Security Experts:

Cheap Attacker DDoS-for-Hire Schemes Target Phone Systems

Ask about distributed denial-of-service attacks (DDoS), and many people will envision a website being non-responsive. However, according to researchers at Arbor Networks, cybercriminals are also advertising to launch DDoS attacks against a less likely target – your telephone.

"DDoS affects many types of systems," blogged Curt Wilson of Arbor Networks. "Some have used the term TDoS to refer to DDoS or DoS attacks on telecommunications systems (Telecommunications Denial of Service)….Typical motives can be anything from revenge, extortion, political/ideological, and distraction from a larger set of financial crimes.  Just as we’ve seen the Dirt Jumper bot used to create distractions by launching DDoS attacks upon financial institutions and financial infrastructure at the same time that fraud is taking place (with the Zeus Trojan, or other banking malware or other attack technique), DDoS aimed at telecommunications is being used to create distractions that allows other crimes to go unnoticed for a longer period."

Often, session initiation protocol (SIP) flooding attacks take place because attackers are running brute-force password guessing scripts that overwhelm the processing capabilities of the SIP device, but pure flooding attacks on SIP servers have occurred as well, he said.

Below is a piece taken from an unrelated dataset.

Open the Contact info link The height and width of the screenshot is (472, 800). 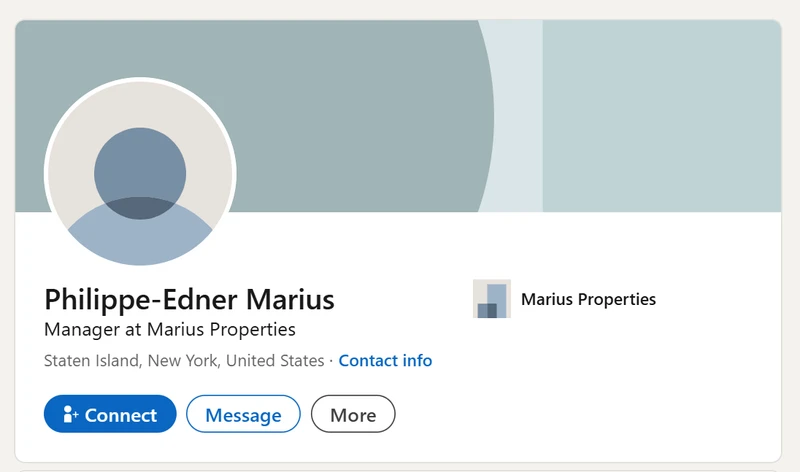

"Once the attackers obtain credentials into a VoIP or other PBX system that system can become a pawn in their money-making scheme to perform DoS, Vishing, or other types of attacks," explained Wilson. "Default credentials are one of the security weaknesses that the attackers leverage to gain access to the VoIP/PBX systems, so organizations should ensure that their telecommunications systems credentials are strong enough to resist brute force attack, and that the ability to reach the telephone system is limited as much as possible in order to reduce the attack surface and convince the attacker to move on to the next victim."

The price of the TDoS attacks varies. Just recently, Arbor researchers discovered a handful of advertisements for phone attacks that ranged in price for $20 per day to $30 per hour.

"Any system is subject to availability attacks at any point where an application layer or other processor-intensive operation exists as well as the networks that supple these systems via link saturation and state-table exhaustion," he said. "Telecommunications systems are no exception to this principle…clearly, there is money to be made in the underground economy or these services would not be advertised."